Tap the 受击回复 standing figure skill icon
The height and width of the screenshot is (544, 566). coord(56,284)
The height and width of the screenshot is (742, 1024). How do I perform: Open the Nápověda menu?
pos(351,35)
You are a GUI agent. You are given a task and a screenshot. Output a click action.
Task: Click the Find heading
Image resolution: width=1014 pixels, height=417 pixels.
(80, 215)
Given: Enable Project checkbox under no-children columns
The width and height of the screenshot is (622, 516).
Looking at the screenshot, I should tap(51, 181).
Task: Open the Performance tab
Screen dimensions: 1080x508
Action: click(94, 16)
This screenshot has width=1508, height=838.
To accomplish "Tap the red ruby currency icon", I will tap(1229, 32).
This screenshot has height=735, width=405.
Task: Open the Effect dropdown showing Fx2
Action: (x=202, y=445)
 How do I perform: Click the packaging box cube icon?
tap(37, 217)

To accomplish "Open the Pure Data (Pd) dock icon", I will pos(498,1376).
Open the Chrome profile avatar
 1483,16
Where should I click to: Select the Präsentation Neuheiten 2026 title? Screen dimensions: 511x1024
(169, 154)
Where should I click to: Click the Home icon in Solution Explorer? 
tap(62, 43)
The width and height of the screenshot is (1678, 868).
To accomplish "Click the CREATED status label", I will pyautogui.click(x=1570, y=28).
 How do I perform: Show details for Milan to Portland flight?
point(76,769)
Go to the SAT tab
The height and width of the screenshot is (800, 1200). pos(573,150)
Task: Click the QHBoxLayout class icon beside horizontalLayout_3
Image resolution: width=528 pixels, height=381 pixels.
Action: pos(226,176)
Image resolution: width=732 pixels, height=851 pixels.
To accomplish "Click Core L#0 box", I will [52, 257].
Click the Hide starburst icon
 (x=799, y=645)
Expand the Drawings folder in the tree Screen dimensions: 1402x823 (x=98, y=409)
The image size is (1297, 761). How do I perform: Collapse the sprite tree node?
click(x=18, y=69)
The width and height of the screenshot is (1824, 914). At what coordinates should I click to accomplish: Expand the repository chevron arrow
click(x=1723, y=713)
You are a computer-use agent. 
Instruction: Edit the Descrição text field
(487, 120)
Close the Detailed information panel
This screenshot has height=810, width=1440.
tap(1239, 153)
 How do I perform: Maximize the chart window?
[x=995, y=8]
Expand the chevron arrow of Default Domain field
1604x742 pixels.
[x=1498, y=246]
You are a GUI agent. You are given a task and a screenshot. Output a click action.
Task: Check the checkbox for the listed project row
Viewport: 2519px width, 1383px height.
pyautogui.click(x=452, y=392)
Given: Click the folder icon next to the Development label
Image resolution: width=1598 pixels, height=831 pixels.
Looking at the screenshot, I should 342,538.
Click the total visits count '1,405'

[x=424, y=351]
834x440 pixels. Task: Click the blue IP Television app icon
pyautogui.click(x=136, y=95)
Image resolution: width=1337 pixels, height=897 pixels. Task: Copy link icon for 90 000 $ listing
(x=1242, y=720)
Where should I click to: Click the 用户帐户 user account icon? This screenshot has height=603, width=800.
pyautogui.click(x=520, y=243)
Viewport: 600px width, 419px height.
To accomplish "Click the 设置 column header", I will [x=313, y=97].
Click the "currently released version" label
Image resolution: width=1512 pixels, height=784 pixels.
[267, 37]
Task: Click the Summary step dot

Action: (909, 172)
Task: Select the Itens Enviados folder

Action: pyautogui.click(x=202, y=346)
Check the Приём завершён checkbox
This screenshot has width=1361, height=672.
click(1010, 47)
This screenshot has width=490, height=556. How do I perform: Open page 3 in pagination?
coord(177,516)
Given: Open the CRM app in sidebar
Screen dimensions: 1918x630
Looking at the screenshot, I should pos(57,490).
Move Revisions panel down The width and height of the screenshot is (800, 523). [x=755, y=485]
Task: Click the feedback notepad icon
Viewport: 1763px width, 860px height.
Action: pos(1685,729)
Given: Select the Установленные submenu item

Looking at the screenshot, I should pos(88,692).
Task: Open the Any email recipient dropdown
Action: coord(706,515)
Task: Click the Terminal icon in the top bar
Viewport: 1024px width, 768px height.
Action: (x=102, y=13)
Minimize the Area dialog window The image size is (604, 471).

What this task involves: Copy out each line above, character for character.

Output for this exercise:
Tap the 受击回复 standing figure skill icon
The height and width of the screenshot is (544, 566). coord(56,284)
The height and width of the screenshot is (742, 1024). How do I perform: Open the Nápověda menu?
pos(351,35)
You are a GUI agent. You are given a task and a screenshot. Output a click action.
Task: Click the Find heading
Image resolution: width=1014 pixels, height=417 pixels.
(80, 215)
Given: Enable Project checkbox under no-children columns
The width and height of the screenshot is (622, 516).
Looking at the screenshot, I should tap(51, 181).
Task: Open the Performance tab
Screen dimensions: 1080x508
Action: click(94, 16)
This screenshot has width=1508, height=838.
To accomplish "Tap the red ruby currency icon", I will tap(1229, 32).
This screenshot has height=735, width=405.
Task: Open the Effect dropdown showing Fx2
Action: (x=202, y=445)
 How do I perform: Click the packaging box cube icon?
tap(37, 217)

To accomplish "Open the Pure Data (Pd) dock icon", I will pos(498,1376).
Open the Chrome profile avatar
 1483,16
Where should I click to: Select the Präsentation Neuheiten 2026 title? Screen dimensions: 511x1024
(169, 154)
Where should I click to: Click the Home icon in Solution Explorer? 
tap(62, 43)
The width and height of the screenshot is (1678, 868).
To accomplish "Click the CREATED status label", I will pyautogui.click(x=1570, y=28).
 How do I perform: Show details for Milan to Portland flight?
point(76,769)
Go to the SAT tab
The height and width of the screenshot is (800, 1200). pos(573,150)
Task: Click the QHBoxLayout class icon beside horizontalLayout_3
Image resolution: width=528 pixels, height=381 pixels.
Action: pos(226,176)
Image resolution: width=732 pixels, height=851 pixels.
To accomplish "Click Core L#0 box", I will [52, 257].
Click the Hide starburst icon
 (x=799, y=645)
Expand the Drawings folder in the tree Screen dimensions: 1402x823 (x=98, y=409)
The image size is (1297, 761). How do I perform: Collapse the sprite tree node?
click(x=18, y=69)
The width and height of the screenshot is (1824, 914). At what coordinates should I click to accomplish: Expand the repository chevron arrow
click(x=1723, y=713)
You are a computer-use agent. 
Instruction: Edit the Descrição text field
(487, 120)
Close the Detailed information panel
This screenshot has height=810, width=1440.
tap(1239, 153)
 How do I perform: Maximize the chart window?
[x=995, y=8]
Expand the chevron arrow of Default Domain field
1604x742 pixels.
[x=1498, y=246]
You are a GUI agent. You are given a task and a screenshot. Output a click action.
Task: Check the checkbox for the listed project row
Viewport: 2519px width, 1383px height.
pyautogui.click(x=452, y=392)
Given: Click the folder icon next to the Development label
Image resolution: width=1598 pixels, height=831 pixels.
Looking at the screenshot, I should 342,538.
Click the total visits count '1,405'

[x=424, y=351]
834x440 pixels. Task: Click the blue IP Television app icon
pyautogui.click(x=136, y=95)
Image resolution: width=1337 pixels, height=897 pixels. Task: Copy link icon for 90 000 $ listing
(x=1242, y=720)
Where should I click to: Click the 用户帐户 user account icon? This screenshot has height=603, width=800.
pyautogui.click(x=520, y=243)
Viewport: 600px width, 419px height.
To accomplish "Click the 设置 column header", I will [x=313, y=97].
Click the "currently released version" label
Image resolution: width=1512 pixels, height=784 pixels.
[267, 37]
Task: Click the Summary step dot

Action: (909, 172)
Task: Select the Itens Enviados folder

Action: pyautogui.click(x=202, y=346)
Check the Приём завершён checkbox
This screenshot has width=1361, height=672.
click(1010, 47)
This screenshot has width=490, height=556. How do I perform: Open page 3 in pagination?
coord(177,516)
Given: Open the CRM app in sidebar
Screen dimensions: 1918x630
Looking at the screenshot, I should pos(57,490).
Move Revisions panel down The width and height of the screenshot is (800, 523). [x=755, y=485]
Task: Click the feedback notepad icon
Viewport: 1763px width, 860px height.
Action: pos(1685,729)
Given: Select the Установленные submenu item

Looking at the screenshot, I should pos(88,692).
Task: Open the Any email recipient dropdown
Action: coord(706,515)
Task: Click the Terminal icon in the top bar
Viewport: 1024px width, 768px height.
Action: (x=102, y=13)
Minimize the Area dialog window The image size is (604, 471).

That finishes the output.